OSG finds policy gap in use of P208-B Malampaya fund for power rate subsidy


By Myrna M. Velasco

The Office of the Solicitor General (OSG) caught sight of a policy infirmity that may not solidly allow the use of P208 billion Malampaya fund to subsidize the snipping of universal charge (UC) collections under the Murang Kuryente Act.

In an opinion issued by Solicitor General Jose C. Calida, it was stipulated that “the use of the Malampaya fund for the payment of universal charges, currently being collected is merely permissible, not mandatory.”

The OSG anchored that argument on the provision of the Murang Kuryente Act (MKA) which states that “the universal charge for stranded contract costs and stranded debts currently being collected may be covered by the allocated amount from the Malampaya fund subject to the implementing rules and regulations of (the) Act.”

The OSG pointed out that the use of the word “may” in the law turns out to be a weak precept, because that does not entail mandatory use of the fund for the MKA power rate reduction that has been calculated at P0.971 per kilowatt hour.

As further emphasized by the OSG, “the phrase ‘may’ be covered by the allocated amount from the Malampaya fund should not be construed to mean ‘shall’ or ‘must’…instead, it should be interpreted on its ordinary sense as permissive or discretionary on the part of the respondents, whether or not to allot a portion of the Malampaya fund to cover for universal charges currently collected by PSALM (Power Sector Assets and Liabilities Management Corporation).”

PSALM is the entity sanctioned under the Electric Power Industry Reform Act (EPIRA) to administer the pass-on and collection of universal charges from all Filipino electricity ratepayers. For the UCs propounded to be subsidized by the Malampaya fund, such shall only cover the UCs for stranded debts and stranded contract costs.

Despite the ruling rendered by the OSG, Laban Konsyumer Inc. President Victorio Mario Dimagiba, who has been batting for immediate implementation of the MKA power rate reduction, is leaning on the wisdom of the Energy Regulatory Commission (ERC) to act with dispatch on the pleaded stoppage of collection of the UCs for stranded debts and stranded contract costs.

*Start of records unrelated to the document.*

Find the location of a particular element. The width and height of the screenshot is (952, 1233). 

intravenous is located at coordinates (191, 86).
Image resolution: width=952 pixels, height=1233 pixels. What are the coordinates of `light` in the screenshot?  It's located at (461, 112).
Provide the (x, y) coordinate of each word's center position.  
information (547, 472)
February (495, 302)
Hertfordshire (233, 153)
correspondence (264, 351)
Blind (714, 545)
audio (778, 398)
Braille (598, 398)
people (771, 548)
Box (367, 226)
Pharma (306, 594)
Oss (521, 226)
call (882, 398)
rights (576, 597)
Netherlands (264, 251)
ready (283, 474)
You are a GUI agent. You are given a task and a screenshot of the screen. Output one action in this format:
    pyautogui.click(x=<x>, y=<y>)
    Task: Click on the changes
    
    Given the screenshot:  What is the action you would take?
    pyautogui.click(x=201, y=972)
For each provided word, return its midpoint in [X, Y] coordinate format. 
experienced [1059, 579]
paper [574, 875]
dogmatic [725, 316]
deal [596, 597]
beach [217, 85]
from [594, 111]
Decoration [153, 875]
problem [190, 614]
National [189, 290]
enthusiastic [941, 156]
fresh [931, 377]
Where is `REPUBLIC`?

“Hopefully, the ERC decides the case in favor of the consumers,” Dimagiba stressed, as he has been batting for the implementation of the MKA rate cuts since January this year.

And on the opinion of the OSG that “there is no firm timeline when the consumers shall enjoy the benefit of the Murang Kuryente Act, Dimagiba noted that if the ERC concurs to that tenet, then “a good law turns into a bad law.”

PSALM previously indicated that it will tap fresh borrowings this year – and part of that shall replenish the Malampaya fund which will then be subsequently used for allocation in the MKA rate reduction.

The collection of universal charges last year inched up by P20.097 billion – bringing the total UC collections since the start of its implementation to P188.296 billion.

The aggregate collection for UC stranded contract costs amounted to P3.357 billion from January to December last year; while UC-stranded debts collection summed up to P3.139 billion.